Sunday, July 24, 2005

Friendship & Fellowship

So this a theme idea for this week has been fellowship. I've been contemplating what I think the differences between fellowship and friendship are. Is fellowship just a fancy religious (Christian?) word for friendship?

First definition of fellowship from Merriam:
1 : COMPANIONSHIP, COMPANY
2 a : community of interest, activity, feeling, or experience; b : the state of being a fellow or associate
3 : a company of equals or friends : ASSOCIATION
4 : the quality or state of being comradely
Friend is less informative:
1 a : one attached to another by affection or esteem b : ACQUAINTANCE
Anyway, I went back and dug up my teaching notes on a sermon I heard many many moons ago (June 22nd, 1999). The sermon was on fellowship as a discipline, and many of his points have stuck with me over the years; I'm surprised, though, how much I jotted down that I don't normally articulate. He started by talking about fellowship as a discipline: Amazing abilities require hours of training, and that spiritual maturity is similar in that Jesus does not short cut us into maturity. He then goes on to draw the parallel that fellowship takes consistent work to achieve and is not a intrinsic aspect of being Christian (or human).

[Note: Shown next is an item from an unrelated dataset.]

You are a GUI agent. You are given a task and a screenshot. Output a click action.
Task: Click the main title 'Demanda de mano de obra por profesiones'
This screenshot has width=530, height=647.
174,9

A few other points: Fellowship is a command (as well as a blessing) - it leads to challenge and encouragement of one another.

Fellowship is deeper than friendship.It is about interdependence - common lives, common material, common experiences. It is warmer - people who share their lives, crying and rejoicing together. It is wider, spanning generations, dress, education, cultures, and such.

The concluding application still gets me. The pastor quoted Acts 20:36-21:1
When he had said this, he knelt down with all of them and prayed. They all wept as they embraced him and kissed him. What grieved them most was his statement that they would never see his face again. Then they accompanied him to the ship. After we had torn ourselves away from them, we put out to sea and sailed straight to Cos.
and left us with the following questions:
- Who would leave your fellowship and you would weep?
- If you left your fellowship, would you feel like you are "tearing yourself away?"
and one comment: This is the Bible's description of the living church. A brave but soft people, full of passion for each other.

Those parting questions still get to me. How much do I care about the presence of others? How much does their absence grieve me? How consumed am I in my own little world?